PROBLEM TO WORK ON
Every line containing "block" should be copied out. Go through the entries and find them.
—————
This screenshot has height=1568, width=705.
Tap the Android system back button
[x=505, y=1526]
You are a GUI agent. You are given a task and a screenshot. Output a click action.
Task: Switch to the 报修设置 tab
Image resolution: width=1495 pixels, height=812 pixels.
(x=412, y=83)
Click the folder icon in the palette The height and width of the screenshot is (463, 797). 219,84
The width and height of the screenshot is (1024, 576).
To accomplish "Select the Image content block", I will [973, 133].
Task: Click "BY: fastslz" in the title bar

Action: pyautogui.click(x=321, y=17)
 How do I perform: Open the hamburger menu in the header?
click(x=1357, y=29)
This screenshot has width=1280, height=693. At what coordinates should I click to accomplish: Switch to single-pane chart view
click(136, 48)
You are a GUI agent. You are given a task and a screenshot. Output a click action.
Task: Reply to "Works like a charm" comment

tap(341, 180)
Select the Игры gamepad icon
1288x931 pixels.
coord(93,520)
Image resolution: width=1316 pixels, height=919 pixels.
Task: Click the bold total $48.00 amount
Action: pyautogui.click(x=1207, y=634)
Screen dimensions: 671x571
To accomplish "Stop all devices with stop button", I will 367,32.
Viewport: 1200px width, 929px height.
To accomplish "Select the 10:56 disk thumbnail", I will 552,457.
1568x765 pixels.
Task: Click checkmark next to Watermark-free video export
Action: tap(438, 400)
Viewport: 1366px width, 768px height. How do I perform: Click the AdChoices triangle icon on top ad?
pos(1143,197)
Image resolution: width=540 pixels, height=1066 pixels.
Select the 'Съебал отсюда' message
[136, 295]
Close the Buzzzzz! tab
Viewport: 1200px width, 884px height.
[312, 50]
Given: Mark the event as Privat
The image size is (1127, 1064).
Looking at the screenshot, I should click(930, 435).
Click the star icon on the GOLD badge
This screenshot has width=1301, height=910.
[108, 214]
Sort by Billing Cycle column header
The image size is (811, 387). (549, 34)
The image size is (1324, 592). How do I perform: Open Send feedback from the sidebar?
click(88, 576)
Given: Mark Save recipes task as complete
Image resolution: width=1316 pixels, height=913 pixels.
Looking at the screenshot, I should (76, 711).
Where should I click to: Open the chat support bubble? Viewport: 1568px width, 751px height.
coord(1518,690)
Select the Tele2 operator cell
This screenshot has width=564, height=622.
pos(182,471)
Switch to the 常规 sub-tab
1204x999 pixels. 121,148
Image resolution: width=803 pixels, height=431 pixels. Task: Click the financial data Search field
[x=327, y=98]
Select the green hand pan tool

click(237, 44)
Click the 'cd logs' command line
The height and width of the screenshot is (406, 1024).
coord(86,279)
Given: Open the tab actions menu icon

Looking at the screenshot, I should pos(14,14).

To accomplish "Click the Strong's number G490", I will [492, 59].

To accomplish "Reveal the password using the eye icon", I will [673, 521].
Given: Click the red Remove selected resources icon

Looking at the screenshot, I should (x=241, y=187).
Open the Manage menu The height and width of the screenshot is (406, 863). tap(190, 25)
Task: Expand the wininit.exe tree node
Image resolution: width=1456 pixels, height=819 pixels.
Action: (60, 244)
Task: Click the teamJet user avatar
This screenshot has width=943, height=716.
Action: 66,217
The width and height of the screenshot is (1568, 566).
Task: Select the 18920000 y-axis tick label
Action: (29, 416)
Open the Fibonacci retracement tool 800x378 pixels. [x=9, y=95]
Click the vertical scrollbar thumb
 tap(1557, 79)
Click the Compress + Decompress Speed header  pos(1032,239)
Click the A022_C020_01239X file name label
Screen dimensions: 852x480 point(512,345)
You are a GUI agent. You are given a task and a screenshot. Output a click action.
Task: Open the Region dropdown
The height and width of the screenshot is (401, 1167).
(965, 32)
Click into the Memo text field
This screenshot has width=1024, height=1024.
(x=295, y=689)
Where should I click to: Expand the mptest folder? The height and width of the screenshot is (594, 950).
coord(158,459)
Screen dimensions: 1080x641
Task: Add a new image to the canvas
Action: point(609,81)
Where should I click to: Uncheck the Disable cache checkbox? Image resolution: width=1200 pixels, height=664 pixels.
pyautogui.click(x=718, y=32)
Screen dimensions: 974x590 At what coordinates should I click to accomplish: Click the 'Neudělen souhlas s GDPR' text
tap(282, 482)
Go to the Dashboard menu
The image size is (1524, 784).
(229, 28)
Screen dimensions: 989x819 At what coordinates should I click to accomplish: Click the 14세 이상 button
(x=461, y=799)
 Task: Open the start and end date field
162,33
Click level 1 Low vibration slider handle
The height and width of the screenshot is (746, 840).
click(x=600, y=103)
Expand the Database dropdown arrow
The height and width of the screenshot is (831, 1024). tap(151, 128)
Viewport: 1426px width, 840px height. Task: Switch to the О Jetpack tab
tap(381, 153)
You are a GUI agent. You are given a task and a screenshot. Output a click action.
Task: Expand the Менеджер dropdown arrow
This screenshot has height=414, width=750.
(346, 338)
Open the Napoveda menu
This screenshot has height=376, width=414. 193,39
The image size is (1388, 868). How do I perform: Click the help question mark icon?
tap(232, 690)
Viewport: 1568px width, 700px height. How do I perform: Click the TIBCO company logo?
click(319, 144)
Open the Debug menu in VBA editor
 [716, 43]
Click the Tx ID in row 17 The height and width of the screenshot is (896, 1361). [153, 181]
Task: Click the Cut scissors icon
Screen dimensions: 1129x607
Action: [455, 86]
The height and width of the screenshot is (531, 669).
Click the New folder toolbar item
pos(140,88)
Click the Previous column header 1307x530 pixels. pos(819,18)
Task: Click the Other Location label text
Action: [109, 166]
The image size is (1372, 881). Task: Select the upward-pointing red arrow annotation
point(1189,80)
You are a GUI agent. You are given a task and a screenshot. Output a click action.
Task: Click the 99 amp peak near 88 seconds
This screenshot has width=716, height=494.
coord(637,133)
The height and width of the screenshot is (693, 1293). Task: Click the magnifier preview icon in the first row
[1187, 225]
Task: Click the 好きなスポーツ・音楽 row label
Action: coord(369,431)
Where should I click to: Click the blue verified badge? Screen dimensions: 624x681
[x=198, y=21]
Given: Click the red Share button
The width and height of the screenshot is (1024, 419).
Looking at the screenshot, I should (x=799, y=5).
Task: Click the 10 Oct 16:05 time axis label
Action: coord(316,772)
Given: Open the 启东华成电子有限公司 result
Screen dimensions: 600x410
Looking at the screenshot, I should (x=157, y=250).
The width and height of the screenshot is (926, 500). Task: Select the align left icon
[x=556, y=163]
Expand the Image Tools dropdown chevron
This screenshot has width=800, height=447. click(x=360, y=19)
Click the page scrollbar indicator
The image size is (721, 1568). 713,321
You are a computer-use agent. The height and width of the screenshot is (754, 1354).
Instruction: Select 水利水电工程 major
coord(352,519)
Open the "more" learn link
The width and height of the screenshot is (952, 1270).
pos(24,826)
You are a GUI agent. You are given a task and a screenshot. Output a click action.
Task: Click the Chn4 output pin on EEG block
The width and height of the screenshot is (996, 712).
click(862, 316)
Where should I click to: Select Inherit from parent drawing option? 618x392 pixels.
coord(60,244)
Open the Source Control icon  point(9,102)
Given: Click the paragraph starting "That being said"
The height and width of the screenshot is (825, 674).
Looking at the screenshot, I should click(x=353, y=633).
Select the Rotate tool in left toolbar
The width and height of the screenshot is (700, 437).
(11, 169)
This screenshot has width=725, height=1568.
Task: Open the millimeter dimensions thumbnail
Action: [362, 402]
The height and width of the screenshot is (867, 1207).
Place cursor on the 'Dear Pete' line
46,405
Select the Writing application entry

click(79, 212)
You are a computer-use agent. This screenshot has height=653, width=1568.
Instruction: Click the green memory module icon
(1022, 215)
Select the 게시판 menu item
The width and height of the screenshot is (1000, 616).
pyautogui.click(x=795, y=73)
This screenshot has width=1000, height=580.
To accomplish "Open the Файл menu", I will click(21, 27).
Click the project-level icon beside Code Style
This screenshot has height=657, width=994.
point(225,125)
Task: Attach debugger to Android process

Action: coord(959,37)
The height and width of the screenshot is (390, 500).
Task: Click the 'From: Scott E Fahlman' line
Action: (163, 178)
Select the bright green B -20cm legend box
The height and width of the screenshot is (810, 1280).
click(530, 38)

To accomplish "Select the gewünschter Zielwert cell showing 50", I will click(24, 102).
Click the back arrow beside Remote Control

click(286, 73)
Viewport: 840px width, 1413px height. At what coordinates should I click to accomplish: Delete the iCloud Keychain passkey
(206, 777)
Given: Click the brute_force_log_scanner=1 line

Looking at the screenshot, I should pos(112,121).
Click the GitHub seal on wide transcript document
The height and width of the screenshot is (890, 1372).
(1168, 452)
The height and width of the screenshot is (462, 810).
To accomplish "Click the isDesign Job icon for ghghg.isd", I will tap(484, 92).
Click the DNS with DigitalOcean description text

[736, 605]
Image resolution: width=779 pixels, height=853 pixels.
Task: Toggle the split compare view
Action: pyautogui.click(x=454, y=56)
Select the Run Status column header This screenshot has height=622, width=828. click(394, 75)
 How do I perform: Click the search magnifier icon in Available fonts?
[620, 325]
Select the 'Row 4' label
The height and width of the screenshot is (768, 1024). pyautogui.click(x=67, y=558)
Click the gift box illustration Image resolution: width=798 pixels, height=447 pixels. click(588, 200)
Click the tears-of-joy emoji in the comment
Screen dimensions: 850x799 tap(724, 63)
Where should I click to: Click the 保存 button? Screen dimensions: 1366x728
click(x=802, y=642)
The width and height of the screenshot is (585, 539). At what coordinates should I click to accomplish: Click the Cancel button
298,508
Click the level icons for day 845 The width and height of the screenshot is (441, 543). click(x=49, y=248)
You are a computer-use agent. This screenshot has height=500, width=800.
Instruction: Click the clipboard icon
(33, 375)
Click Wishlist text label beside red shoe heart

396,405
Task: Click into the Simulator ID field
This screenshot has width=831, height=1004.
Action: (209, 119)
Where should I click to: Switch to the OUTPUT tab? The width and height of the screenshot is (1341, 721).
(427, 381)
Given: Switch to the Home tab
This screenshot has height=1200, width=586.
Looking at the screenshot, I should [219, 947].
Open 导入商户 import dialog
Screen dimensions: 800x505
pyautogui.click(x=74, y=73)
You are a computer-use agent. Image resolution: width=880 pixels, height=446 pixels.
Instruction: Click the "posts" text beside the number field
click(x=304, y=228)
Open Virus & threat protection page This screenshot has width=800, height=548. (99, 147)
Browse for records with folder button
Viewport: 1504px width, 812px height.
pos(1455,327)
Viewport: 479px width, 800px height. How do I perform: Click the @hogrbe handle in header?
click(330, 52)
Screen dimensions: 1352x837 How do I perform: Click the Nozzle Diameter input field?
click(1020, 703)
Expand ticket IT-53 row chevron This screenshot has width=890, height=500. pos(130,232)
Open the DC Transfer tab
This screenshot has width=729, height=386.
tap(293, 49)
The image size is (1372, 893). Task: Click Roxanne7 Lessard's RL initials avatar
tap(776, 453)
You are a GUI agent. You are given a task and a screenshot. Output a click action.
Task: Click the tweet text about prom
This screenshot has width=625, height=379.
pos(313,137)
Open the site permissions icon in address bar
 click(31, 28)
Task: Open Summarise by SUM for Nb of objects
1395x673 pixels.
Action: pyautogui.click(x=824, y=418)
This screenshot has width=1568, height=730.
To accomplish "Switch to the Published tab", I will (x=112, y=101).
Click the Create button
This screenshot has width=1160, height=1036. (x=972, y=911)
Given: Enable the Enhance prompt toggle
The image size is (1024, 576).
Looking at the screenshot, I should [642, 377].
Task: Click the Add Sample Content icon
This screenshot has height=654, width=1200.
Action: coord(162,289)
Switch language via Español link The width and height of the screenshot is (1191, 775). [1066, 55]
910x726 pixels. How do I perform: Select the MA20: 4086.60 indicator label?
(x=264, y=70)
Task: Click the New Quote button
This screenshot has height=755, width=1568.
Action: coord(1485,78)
—————
ANSWER SPACE
To accomplish "Select the Image content block", I will [973, 133].
Task: Click the Chn4 output pin on EEG block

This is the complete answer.